What you will do | Copy the records that open with the line containing "Task: Switch to the حسابداری tab" and close with the line containing "Action: (x=878, y=564)", replacing "screenshot" with "image" and changing nothing else. Leave the pictures out.

Material supplied |
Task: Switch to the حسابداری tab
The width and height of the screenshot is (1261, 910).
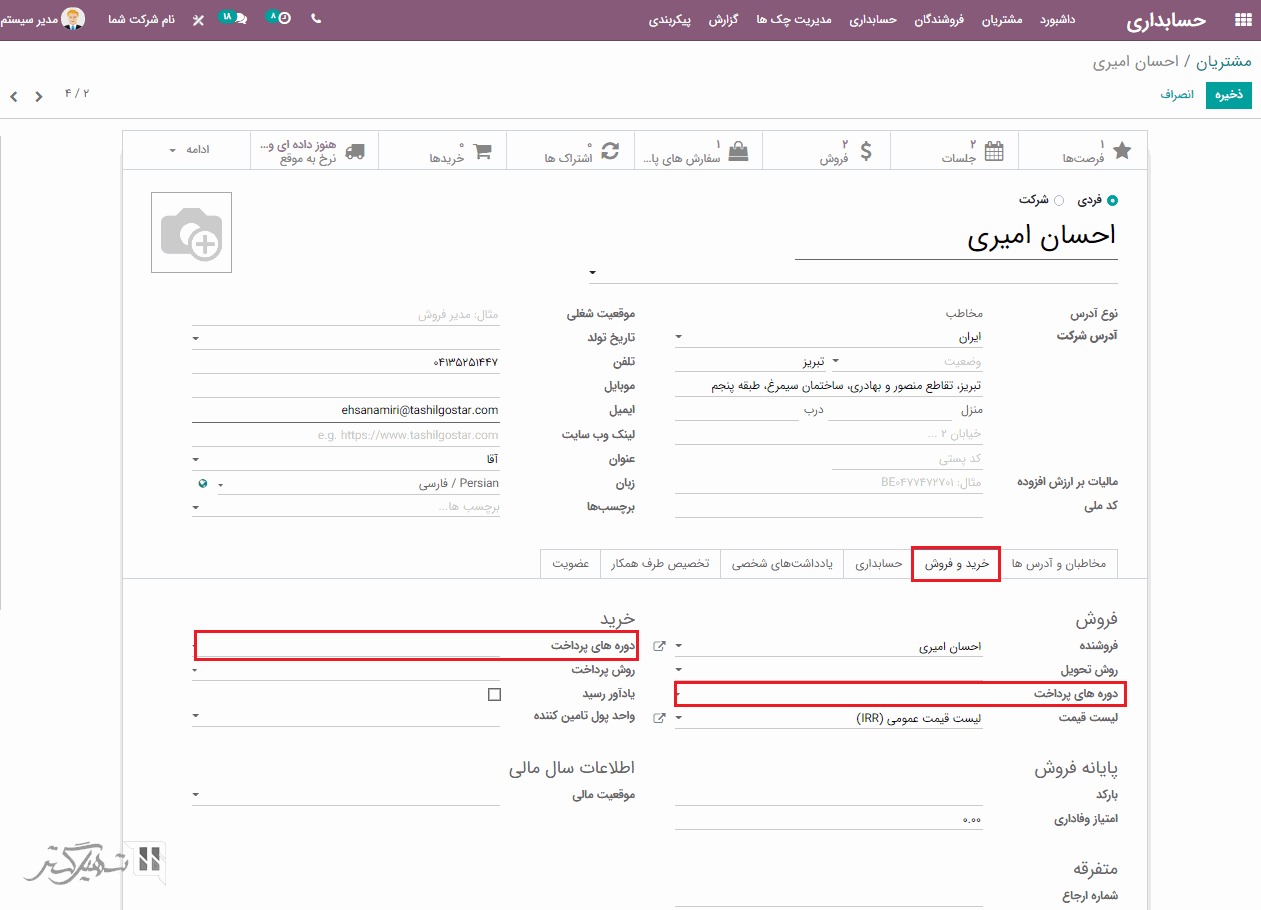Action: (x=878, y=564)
==
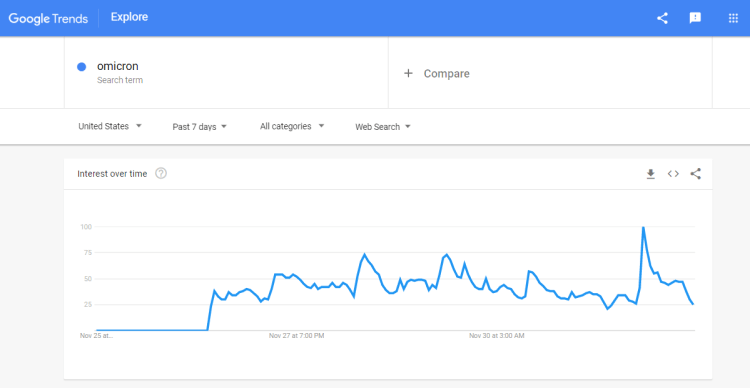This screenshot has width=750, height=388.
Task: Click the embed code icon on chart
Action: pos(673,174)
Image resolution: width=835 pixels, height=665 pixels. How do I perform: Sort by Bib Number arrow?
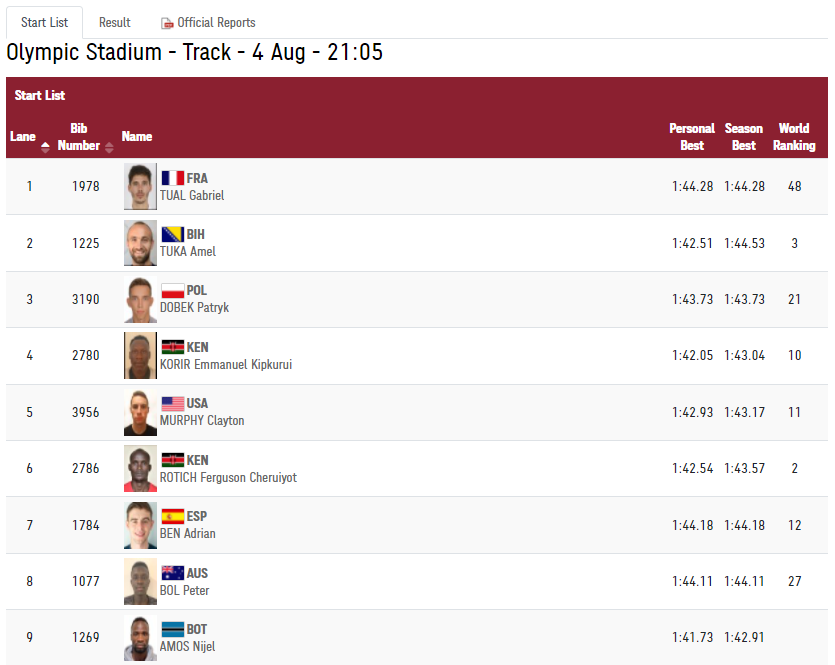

Answer for this exercise |
Task: Switch to the حسابداری tab
The width and height of the image is (1261, 910).
Action: (x=878, y=564)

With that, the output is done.